Manifestações do Sagrado e do Profano
A Sagrada família, a fé e o trabalho por um mundo de paz e melhor.
O sagrado e o profano, se entende como opostos. Nessa linha de pensamento, o sagrado e o profano seriam gêneros distintos, como dois mundos que não têm nada em comum. Sagrado pode ser definido como o que é do domínio religioso e vedado a profanações. Profano se definiria então como o que é estranho ao sagrado, que não pertence à religião, que é contrário às coisas sagradas.

Por que o sagrado e o profano agora?
Porque um objeto sagrado não é um objeto divino obrigatoriamente, mas um objeto que permite a ligação com o divino. Estando associado à divindade, reflete os sentimentos do sagrado. Uma força que tanto vence e ajuda a vencer, como fracassa e faz fracassar. Um poder que não se pode definir, que está em todo o lado mas que não se pode localizar. O seu poder é tão desejado como temido.
O profano é um assunto mais complicado. Se seguirmos a lógica, então tudo o que não está ligado à religião é profano. Mas, em certas comunidades, o sagrado está presente em todo lado: tudo o que faz parte da existência é sagrado.
Nestes casos, onde o sagrado domina, onde poderemos encontrar o profano?
Sagrado e profano são contrários um ao outro, mas por estarem e ocuparem dimensões diferentes da realidade.
O sagrado não existe sozinho.
O sagrado equivale igualmente ao poder pois é a manifestação pura do poder criador.
Mas, analisemos o sentido do sagrado, naquilo que se refere ao e com o espaço sagrado.

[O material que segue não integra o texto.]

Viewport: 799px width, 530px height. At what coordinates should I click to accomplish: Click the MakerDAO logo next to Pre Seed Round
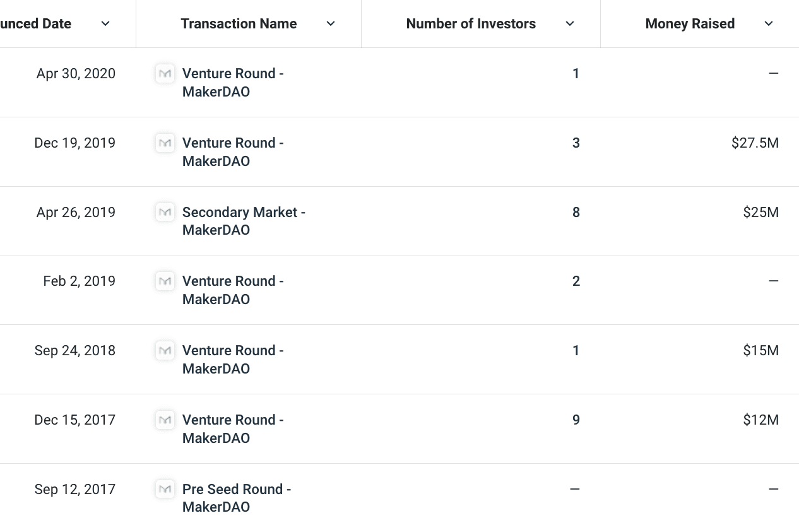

É lógico se pensar que o local em que o sagrado se manifesta é o único que realmente existe. Tudo o mais que o cerca é informe, amorfo, desordenado. O templo, por exemplo, seria sagrado, mas seu entorno, não considerado da mesma forma. Sem medida não há ordem, e onde não há ordem há o Caos, a desordem e a desorientação.
O espaço sagrado então, para alguns, não é todo igual, mas diferenciado. Apresenta rupturas de níveis que o repartem, dividem, individualizam.
“Viver no sagrado, portanto, é fazer parte de algo alinhado aos preceitos básicos da divindade, é partilhar de um sentimento de segurança, não pela coletividade de iguais que possa cercar alguém, mas pela energia criadora que está acumulada nos locais sagrados. Se a realidade do sagrado é uma decorrência da ordenação – da ordem, por conseguinte – não é de se esperar que algo, ou alguém, sem a disciplina do ritual, a compostura das atitudes, a correção da postura, o cuidado com o comportamento, almeje banhar-se na energia do sagrado.” (autor desconhecido)

Depois de pensar e repensar o sagrado e o profano, tento entender melhor o que leva alguns seres humanos a fazerem uso do espaço sagrado, para torná-lo profano. O que se manifesta em alguns seres humanos que colocam a vaidade, a soberba, acima da fé e da sabedoria do sagrado aprendido e vivido por seus antepassados. O que acontece quando alguns seres humanos diluem o sentido do sagrado, fazendo com que ele seja apenas considerado em parte de seu todo, e profano, comercial, no seu entorno. O que deve ser feito com alguns seres humanos que esquecem do ritual da história, que garantiu, pela fé, o espaço sagrado total, fazendo o sentido contrário nas mãos dos pregadores da fé que não praticam a fé.

Se o templo é espaço do sagrado, é evidente que seu entorno, ou seja, os locais por onde se anda, se circula, para viver a fé interior, mesmo em seu exterior, são também espaços do sagrado. Ou será que é preciso que tudo seja profano para que se tenha mais consciência do sagrado.
Profanar o templo é profanar o tempo.
Um tempo que ficará registrado para sempre.
Seria bom pensar mais um pouquinho sobre o assunto, nestas horas em que o Natal se achega a nós e em que passamos a pensar na manjedoura, no curral ou na gruta, no simplicidade da natividade, na riqueza do céu onde a estrela guia abre o caminho aos que tem fé e, especialmente, no sagrado sentimento de paz que Jesus, Menino Deus, nos traz. E se o espaço em que nasceu é profano para alguns, em realidade, é sagrado para os que tem a fé companheira de jornada.
O tempo garantiu esta fé até aqui, sem pompas e sem soberba. Com a pura simplicidade dos que amam a vida, sua, e dos integrantes de sua comunidade.